One major factor in weight gain – particularly around the stomach area – is stress. But why and how do we work to fight it? We've spoken to Callum Melly, one of the UK's leading personal trainers and founder of Body in 8 to get the lowdown...
How does it work?
A natural defence mechanism, stress encourages an influx of adrenaline. This boosts 'fight or flight' hormones, which then causes the body to release cortisol.
Cortisol promotes fat storage, especially visceral fat, which can be extremely detrimental to our health and wellbeing as it surrounds our vital organs and releases fatty acids into the blood system, raising cholesterol and insulin levels.
What's more, our body's natural reaction to combat stress after an increase in cortisol is to eat high fat, sweet and salty foods as they stimulate the brain to release comforting pleasure chemicals that can help to reduce tension.
Your brain then associates this fatty food-induced soothing effect with stress relief so it can become extremely addictive for anyone undergoing chronic stress – leading to weight gain.
How do we fight it?
1. Get active, recommends Callum. "Your body will naturally assume you're fleeing a stressful situation if you get your blood pumping and this will increase circulation and encourage the transportation of cortisol to your kidneys – flushing it out of your system".
2. Kick the caffeine. "If you're feeling stressed, get rid of all caffeine.
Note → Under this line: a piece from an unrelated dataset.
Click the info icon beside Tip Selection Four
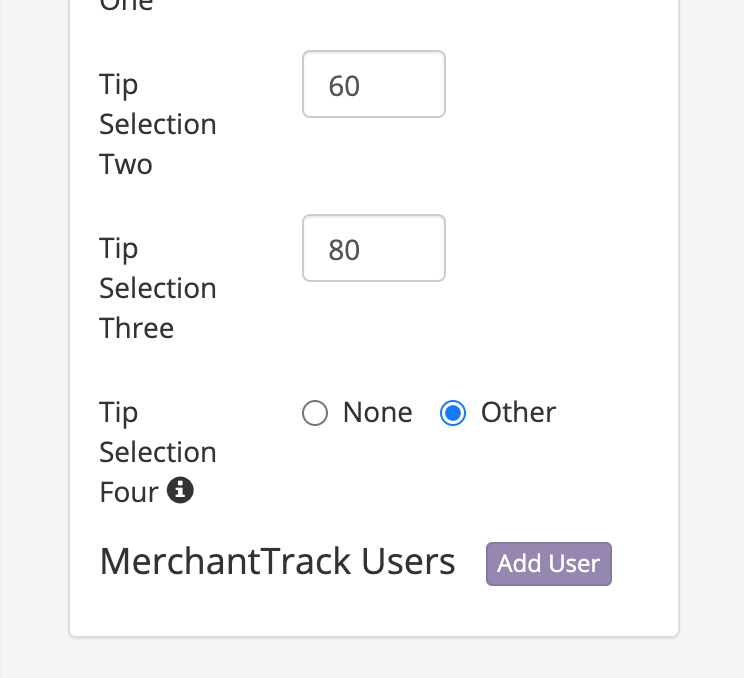 point(180,491)
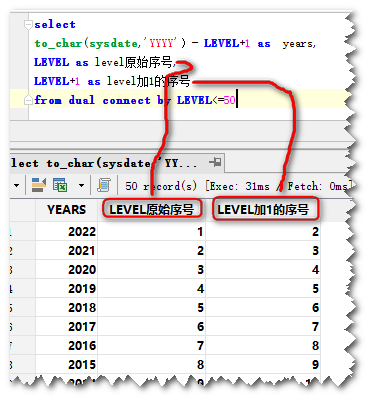The width and height of the screenshot is (373, 403).
Task: Click the save results grid icon
Action: click(39, 185)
When you combine stress with caffeine, it can raise cortisol levels more than stress alone and increase the time in which cortisol is active in the body by up to 30 per cent," he says.
3. Get more sleep. "Sleep is vital for reducing cortisol levels and combating stress! The National Sleep Foundation recommends we aim for 7-9 hours of deep sleep a night, as little as 6.5 hours can increase cortisol levels, appetite and weight gain. So sleep more, eat less and feel better too!"
4. Increase your vitamin intake. "A solid multivitamin or breakfast rich in Vitamin B, C, D, calcium and magnesium can reduce cortisol levels and food cravins," says Callum.
"Foods that are rich in these vitamins are also usually high in essential macronutrients such as protein, fats and carbohydrates which will promote a lean and healthy body when eaten as part of a balanced diet."